Vicente Rodríguez

May 17, 2021

BlazeFace in iOS using TensorFlow Lite

In this post we will create an iOS app to detect faces using a deep learning model that we trained from scratch here.

With the help of TensorFlowLite we can load and run models trained using TensorFlow on mobile devices. In the case of an iOS app, we also need to handle the camera of the device to get the frames, give these frames to the model and print the results on the screen, in this case, draw the boxes of the detected faces.

In order to build the interface, we will use SwiftUI which is a brand new way to create interfaces for apps using code instead of a visual template. Thus, the implementation of the app could not be the most correct way to create an app like this since the library is basically new.

Is recommendable to have a little bit of experience developing iOS apps since we are not going to see each step.

In this repository you can find all the code along with the TFLite model.

If you have xcode installed you can open the FaceRecognitionAppTF.xcodeproj file to view the whole project, you also need an iPad or iPhone to test and install the app since the simulator does not have access to a camera.

TF to TFLite

To convert the TensorFlow model to TFLite we can use the following code:


model.save('saved_model/face_model_500')

converter = tf.lite.TFLiteConverter.from_saved_model('saved_model/face_model_500')



# if we want to add optimization

# converter.optimizations = [tf.lite.Optimize.OPTIMIZE_FOR_SIZE]

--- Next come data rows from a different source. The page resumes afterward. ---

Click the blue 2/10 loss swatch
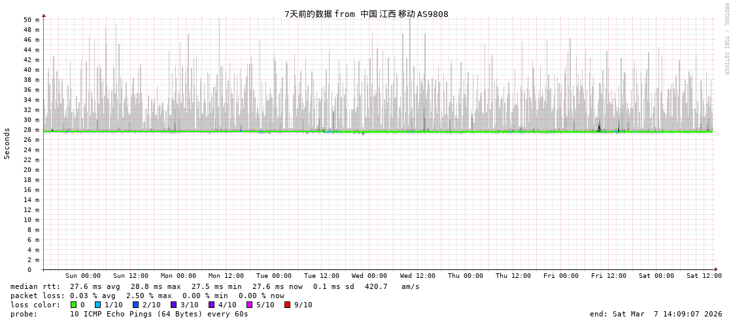The height and width of the screenshot is (323, 733). (x=135, y=305)
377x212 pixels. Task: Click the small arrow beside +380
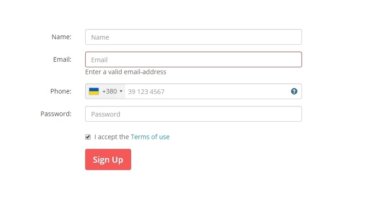121,91
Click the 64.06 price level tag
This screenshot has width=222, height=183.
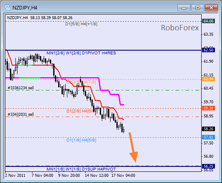pos(208,21)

tflite_model = converter.convert()



with open('face_500.tflite', 'wb') as f:

  f.write(tflite_model)

In the Jupiter notebook from the python version of the work you can also find code to test the TFLite model. This is useful when we add optimizations to the TFLite model and we want to observe how it performs.

Interface

The first step to develop this app is to build the user interface, this interface is quite simple since we only need to show the camera preview on the screen.


struct CameraPreview: UIViewRepresentable {

    @ObservedObject var camera: CameraModel



    func makeUIView(context: Context) -> UIView {

        let view = UIView(frame: UIScreen.main.bounds)

        camera.preview = AVCaptureVideoPreviewLayer(session: camera.session)

        camera.preview.frame = view.frame

        camera.preview.videoGravity = .resizeAspectFill

        view.layer.addSublayer(camera.preview)



        camera.session.startRunning()



        camera.maxWidth = camera.preview.bounds.size.width



        return view

    }



    func updateUIView(_ uiView: UIView, context: Context) {

    }

}

The CameraPreview struct is used to build an UIView that works with the SwiftUI library, we use the AVCaptureVideoPreviewLayer function to get a preview view from the camera view, here we have some relevant lines of code, the first line:


camera.preview.videoGravity = .resizeAspectFill

Tells the preview how it should appear, we have to remember that the cameras often have a resolution of 1920x1080 or 4k and an aspect ratio of 16:9 but the screen resolution of each device is quite different and also the aspect ratio, due to this difference, some parts of the camera do not appear on the screen but if we take the image that the camera perceives we will view more content. We will take this into account in the future to correctly draw the boxes on the screen.

We can also use .resizeAspect so we are able to see the whole frame that the camera perceives but the view on the screen will present black lines if it doesn't fit completely.

The second relevant line is:


camera.maxWidth = camera.preview.bounds.size.width

We will save in the maxWidth variable the width of the screen so we can draw a square box to show what part of the image will be used as input of the model. Our model takes as input a square image of size 128x128, then we have to crop our frames of size 1920x1080 to 1080x1080. Therefore, the model won't see these cropped areas, the square is a guide about what the final cropped frame will be.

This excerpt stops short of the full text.